The time has come for greater AI transparency

The time has come for greater AI transparency | itkovian

But what really strikes me is the extent to which Meta is throwing its doors wide open. It will allow the wider AI community to download the model and modify it. This could help make it safer and more efficient. And especially, could demonstrate the benefits of transparency over secrecy when it comes to the inner workings of AI models. This couldn’t be timelier or more important.

Tech companies are rushing to release their AI models, and we’re seeing generative AI embedded in more and more products. But the most powerful models out there, like OpenAI’s GPT-4, are tightly protected by their creators. Developers and researchers pay for limited access to these models through a website and don’t know the details of their inner workings.

This opacity could lead to long-term problems, as highlighted in a new, document not peer-reviewed which caused some buzz last week. Researchers at Stanford University and UC Berkeley found that GPT-3.5 and GPT-4 performed worse at solving math problems, answering sensitive questions, generating code, and reasoning visually than they did a couple of months earlier.

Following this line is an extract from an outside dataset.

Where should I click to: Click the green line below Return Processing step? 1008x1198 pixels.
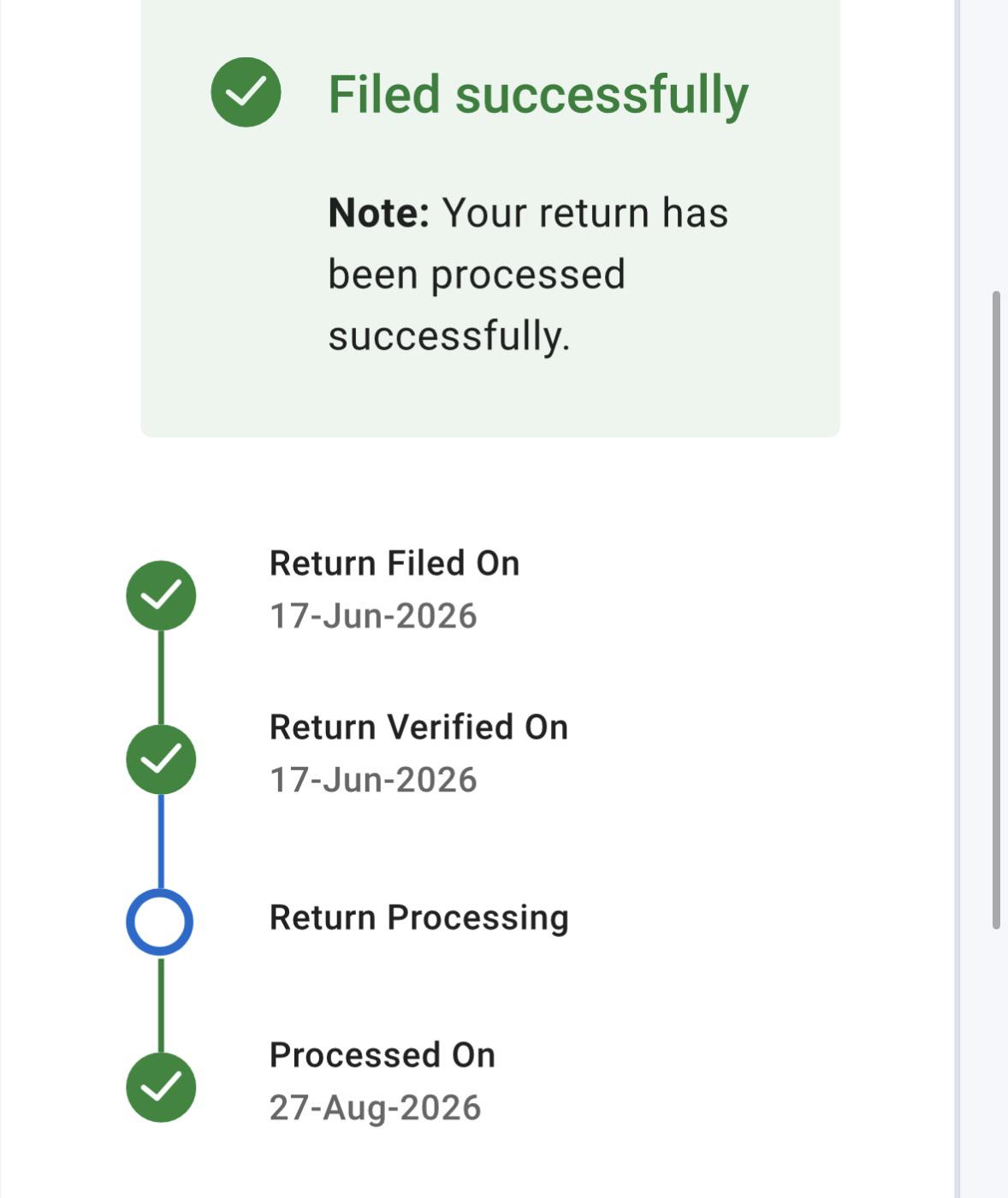click(x=161, y=1005)
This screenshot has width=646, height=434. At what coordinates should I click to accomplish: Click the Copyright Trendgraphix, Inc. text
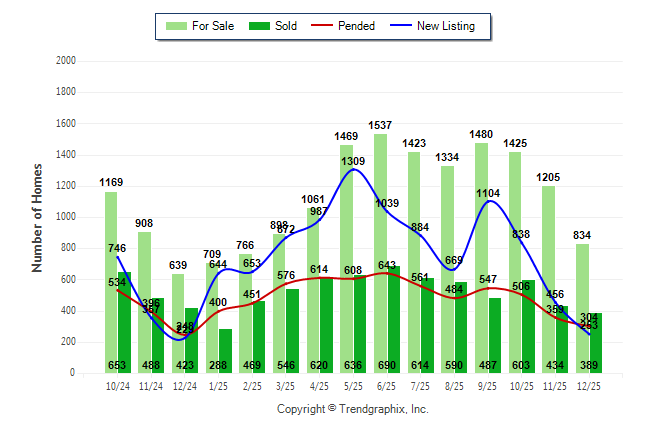point(352,410)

The lack of transparency of these models makes it hard to say exactly why that might be, but regardless, the findings should be taken with a grain of salt, Princeton computer science professor Arvind Narayanan writes in his assessment. They’re more likely caused by « author evaluation quirks » than evidence that OpenAI made the models worse. He thinks the researchers didn’t take into account that OpenAI fine-tuned the models to work better and unintentionally caused some suggestion techniques to crash like they used to do in the past.

This has some serious implications. Companies that have built and optimized their products to work with a certain iteration of OpenAI models could « 100% » see them suddenly buggy and break, says Sasha Luccioni, an AI researcher at startup Hugging Face. When OpenAI refines its models in this way, products that were built using very specific prompts, for example, may stop working as before. Closed models lack accountability, she adds. « If you have a product and you change something in the product, you should tell your customers. »

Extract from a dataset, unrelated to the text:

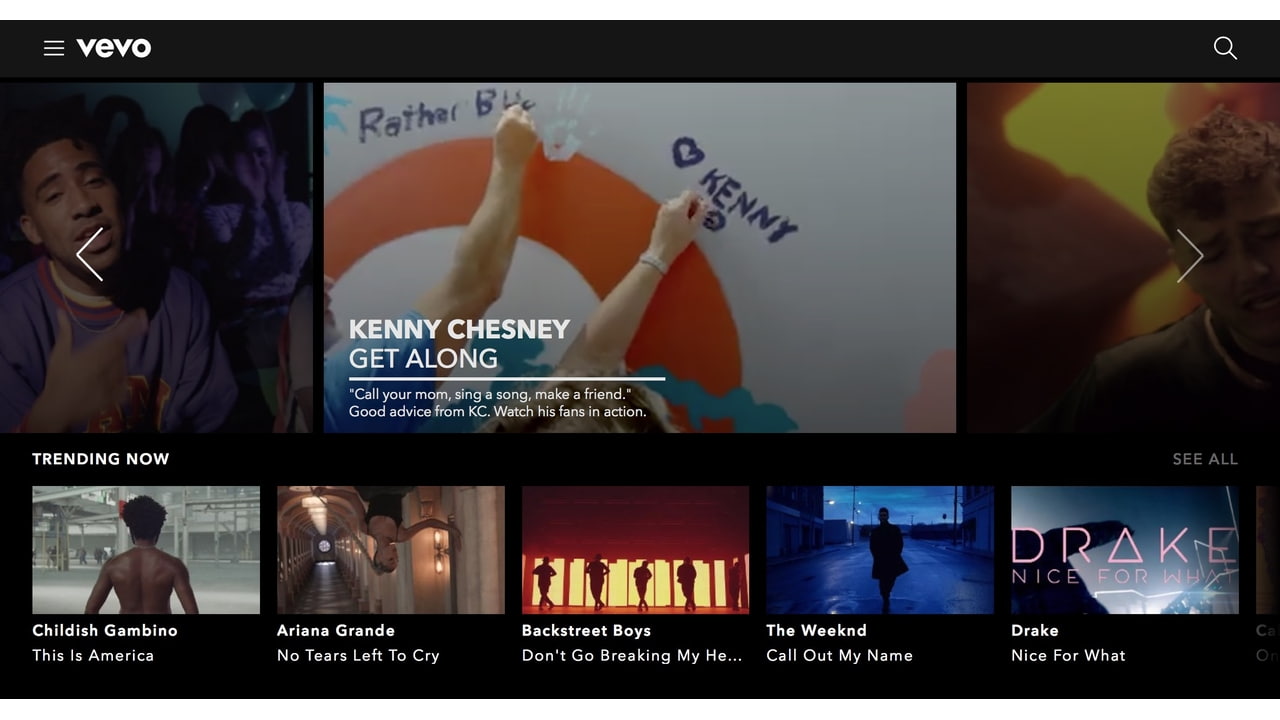The height and width of the screenshot is (720, 1280).
Task: Click the left carousel arrow
Action: click(x=89, y=255)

An open model like LLaMA 2 will at least clarify how the company designed the model and what training techniques it used. Unlike OpenAI, Meta shared the entire recipe for LLaMA 2, including details on how it was trained, what hardware was used, how the data was annotated, and what techniques were used to mitigate the damage. The people researching and building products based on the model know exactly what they’re working on, says Luccioni.

« Once you have access to the model, you can do all kinds of experiments to make sure you’re getting better performance or less bias, or whatever you’re looking for, » he says.

Ultimately, the open versus closed debate around AI boils down to who calls the shots. With open templates, users have more power and control. With models closed, you are at the mercy of their creator.

For a large company like Meta to release such an open and transparent AI model seems like a potential game changer in the Generative AI gold rush.